By that evening, he was gone, evacuated from the capital by helicopter, setting the stage for the most severe bout of East-West tensions since the Cold War.
Russia has attributed Mr. Yanukovych’s ouster to what it portrays as a violent, “neo-fascist” coup supported and even choreographed by the West and dressed up as a popular uprising. The Kremlin has cited this assertion, along with historical ties, as the main justification for its annexation of Crimea in March and its subsequent support for an armed revolt by pro-Russian separatists in Ukraine’s industrial heartland in the east.
Few outside the Russian propaganda bubble ever seriously entertained the Kremlin’s line. But almost a year after the fall of Mr. Yanukovych’s government, questions remain about how and why it collapsed so quickly and completely.

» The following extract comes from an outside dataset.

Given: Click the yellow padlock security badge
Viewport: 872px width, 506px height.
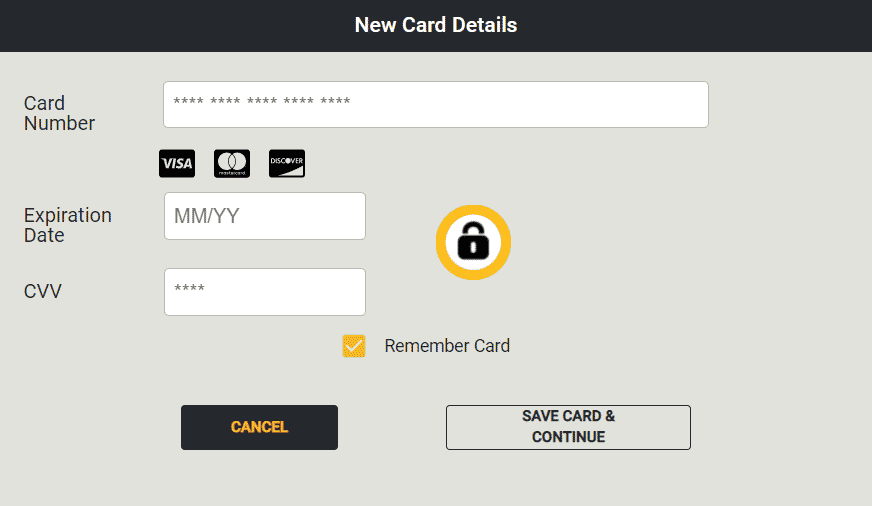Looking at the screenshot, I should (x=473, y=242).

An investigation by The New York Times into the final hours of Mr. Yanukovych’s rule — based on interviews with prominent players, including former commanders of the Berkut riot police and other security units, telephone records and other documents — shows that the president was not so much overthrown as cast adrift by his own allies, and that Western officials were just as surprised by the meltdown as anyone else.
The allies’ desertion, fueled in large part by fear, was accelerated by the seizing by protesters of a large stock of weapons in the west of the country. But just as important, the review of the final hours shows, was the panic in government ranks created by Mr. Yanukovych’s own efforts to make peace.